FITCH: Perspectiva do Brasil fica Estável; a nota é ‘BB-‘

Risco Fiscal com benefícios sociais também está na análise

A Fitch afirmou o rating de Inadimplência de Emissor (IDR) de Longo Prazo em Moeda Estrangeira do Brasil em ‘BB-‘ e revisou a Perspectiva do Rating para Estável de Negativa.

A revisão da Perspectiva do rating do Brasil para Estável de Negativa reflete a evolução melhor do que o esperado das finanças públicas em meio a sucessivos choques nos últimos anos desde que atribuímos a Perspectiva Negativa em maio de 2020. No ano passado, o Brasil registrou seu primeiro superávit fiscal primário desde 2013, destacando o desempenho superior das receitas e o compromisso das autoridades de retirar os estímulos implementados durante a pandemia.

“Prevê-se que uma redução acentuada do rácio da dívida pública em 2021 seja seguida de outra ligeira queda em 2022, melhorando consideravelmente o ponto de partida antes de um aumento gradual projetado em 2023 e além. A dinâmica de crescimento de curto prazo superou as expectativas anteriores da Fitch, e o progresso incremental nas reformas pode beneficiar as perspectivas de investimento de médio prazo.

O aperto decisivo da política monetária do Banco Central, apoiado em sua nova autonomia formal, destaca seu compromisso no combate à inflação.

“Os desafios fiscais e de crescimento persistem, e as eleições de outubro de 2022 apresentam incerteza sobre como eles serão abordados. No entanto, esses desafios já estão capturados nos ratings ‘BB-‘ do Brasil, e a Fitch espera ampla continuidade da política macroeconômica após as eleições”, escreveram os técnicos.

Os ratings do Brasil são apoiados por sua economia grande e diversificada, renda per capita relativamente alta e capacidade de absorver choques externos sustentados por sua taxa de câmbio flexível, reservas internacionais robustas, status de credor externo líquido soberano e profundo mercado de dívida local. Isso é contrabalançado por altas necessidades de financiamento e endividamento do governo, uma estrutura fiscal rígida, fraco potencial de crescimento e um cenário político difícil que dificulta a previsibilidade das políticas e o progresso oportuno das reformas.
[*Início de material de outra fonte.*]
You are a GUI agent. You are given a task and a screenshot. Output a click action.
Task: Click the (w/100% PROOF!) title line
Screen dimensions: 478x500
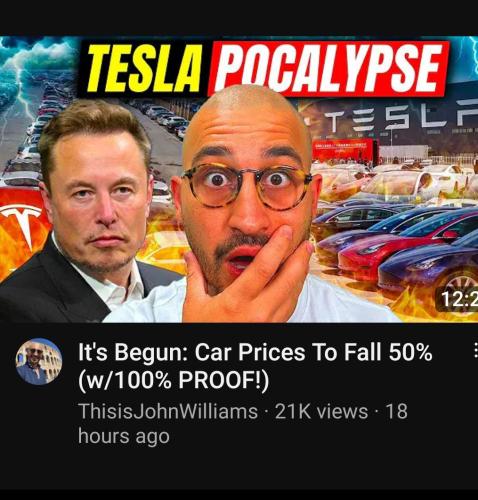coord(173,380)
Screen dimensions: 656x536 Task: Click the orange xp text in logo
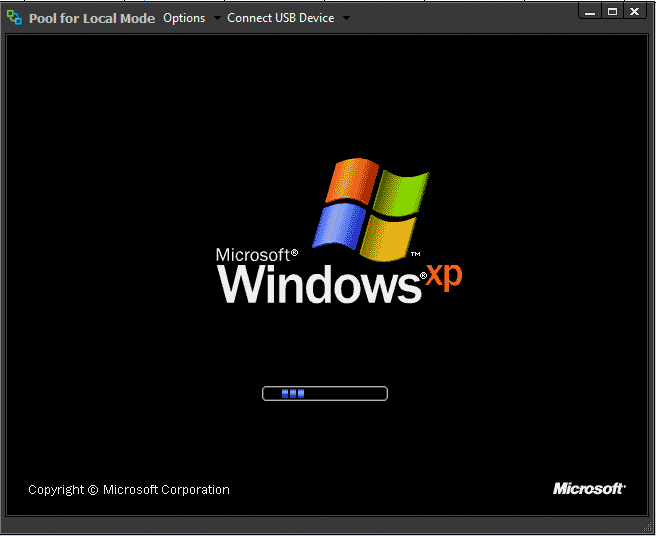click(x=444, y=277)
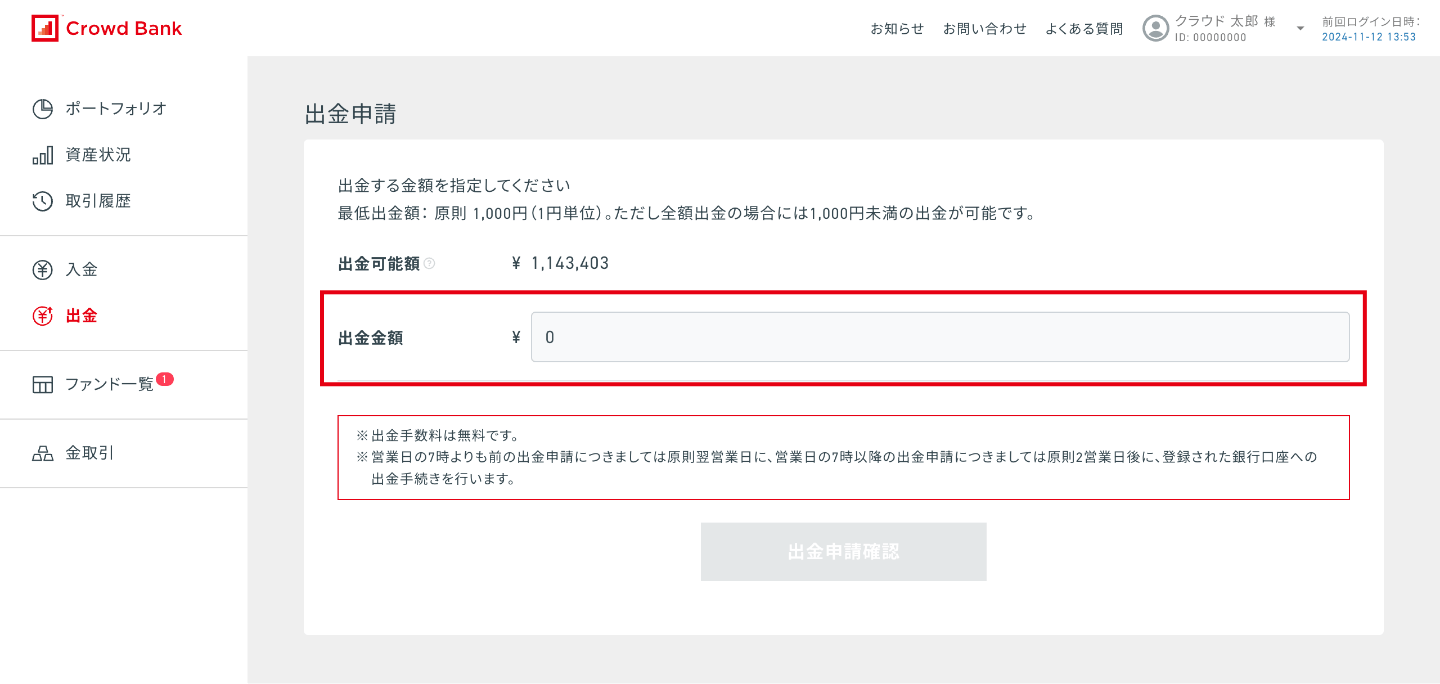Click the deposit yen icon
The width and height of the screenshot is (1440, 684).
coord(42,269)
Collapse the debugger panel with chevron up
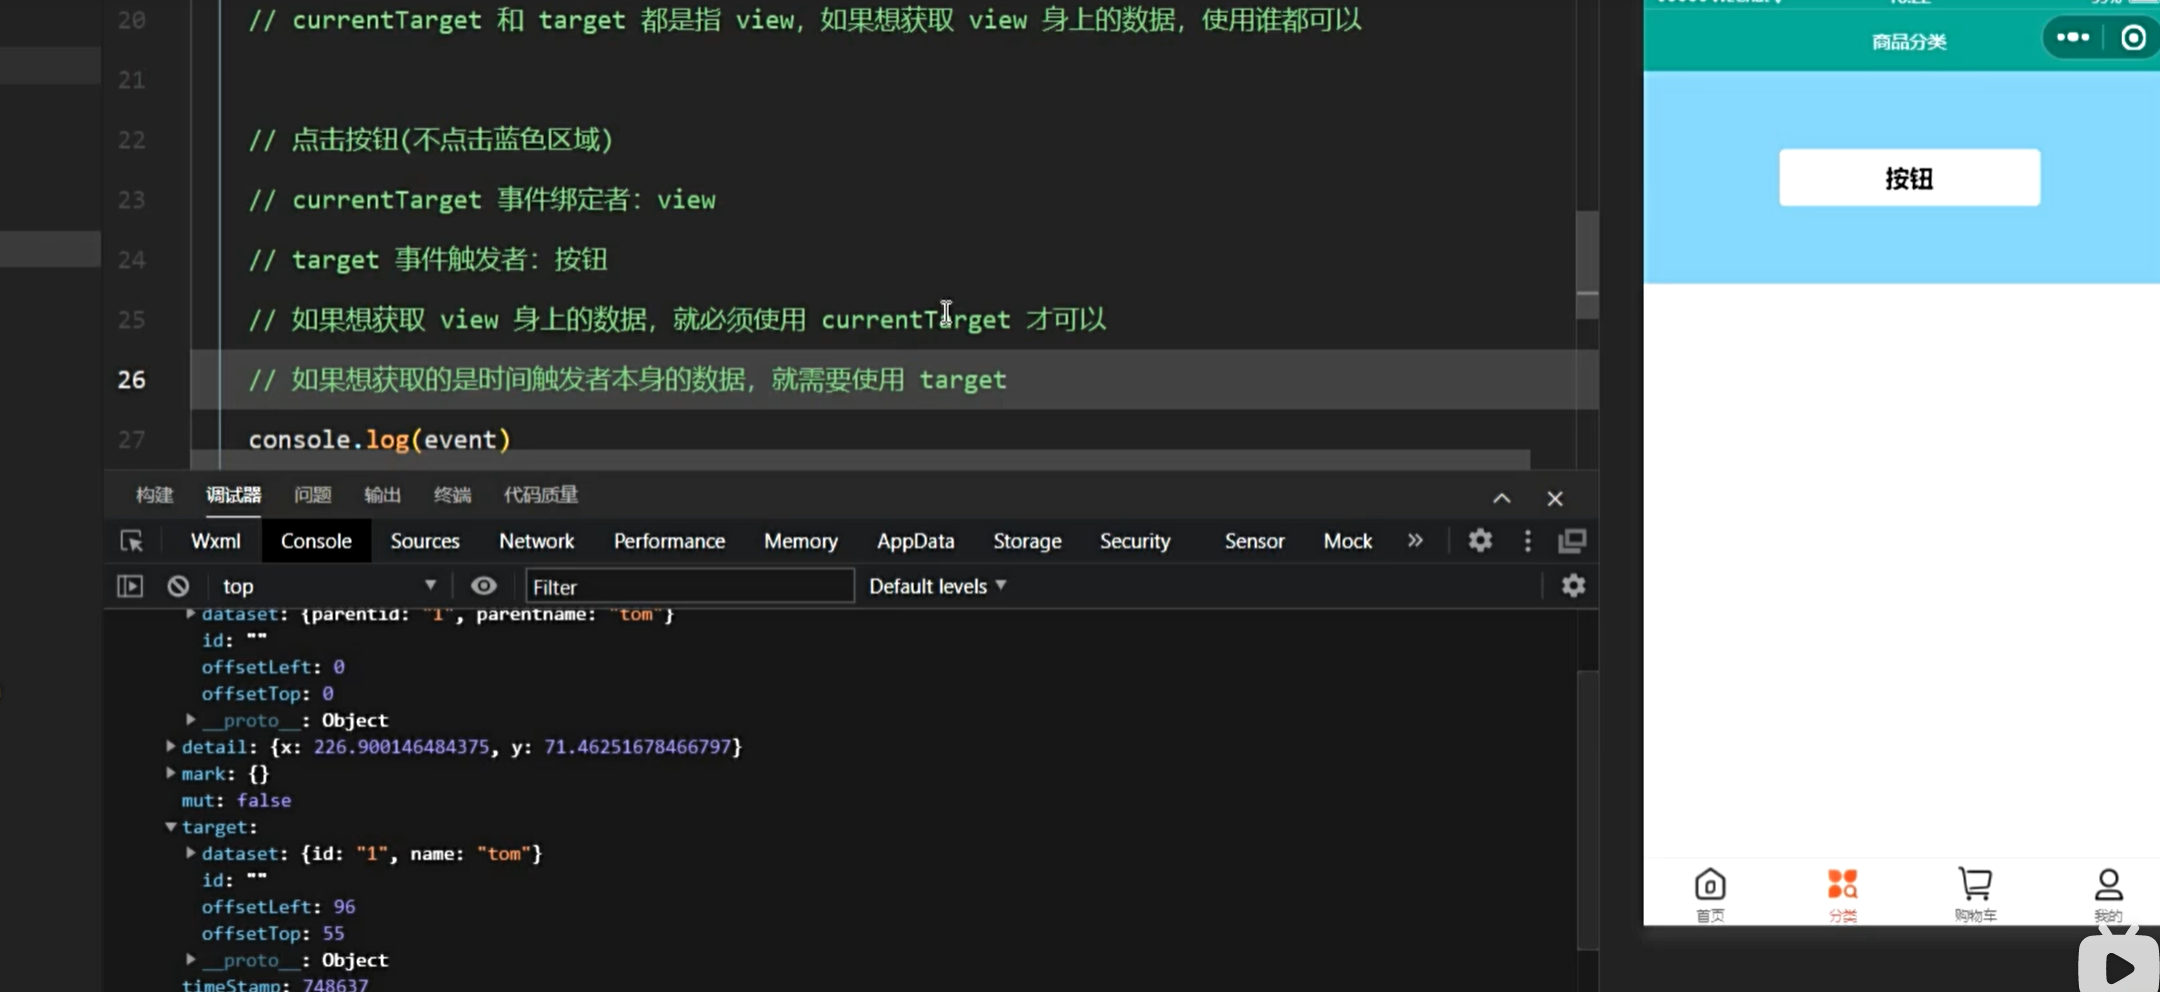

Desempenho Fiscal e Riscos

O déficit do Governo Central (Federal, Previdência Social e subnacional) caiu para 4,2% do PIB em 2021, de 13,8% em 2020, abaixo do nível de 6,1% em 2019. O desempenho superior da receita, a retirada da maior parte do grande pacote de apoio ao Covid-19 e a restrição salarial impulsionaram a melhora. “Essas tendências continuaram no início de 2022, mas a Fitch espera que o déficit suba para 7,5% do PIB este ano com custos de juros acentuadamente mais altos (nomeadamente em títulos de taxa flutuante e indexados à inflação que representam a maior parte da dívida interna) e medidas fiscais e de gastos sendo aprovadas pelo Congresso”, consideraram.

A Fitch espera que o déficit fiscal permaneça grande em 2023 devido ao crescimento mais fraco e aos preços das commodities, pressões salariais e a expansão da cobertura do benefício social ‘Auxilio Brasil’, com risco adicional caso medidas temporárias de impostos/gastos sejam estendidas.

“O ritmo de consolidação fiscal de médio prazo permanece incerto devido às eleições iminentes e possíveis mudanças no teto de gastos, o que facilitou uma redução nos gastos primários nos últimos anos ao espremer investimentos, gastos discricionários e salários. As manobras fiscais no ano passado para ampliar o espaço para gastos sociais colocam em dúvida a eficácia do teto”, explicaram.

O próximo governo pode diminuir o limite de alguma forma, e não está claro se poderia acompanhar tal tentativa com aumentos de impostos e outras reformas confiáveis ​​para facilitar a consolidação. Estas incertezas explicam em parte as elevadas taxas de rentabilidade das obrigações domésticas de longo prazo.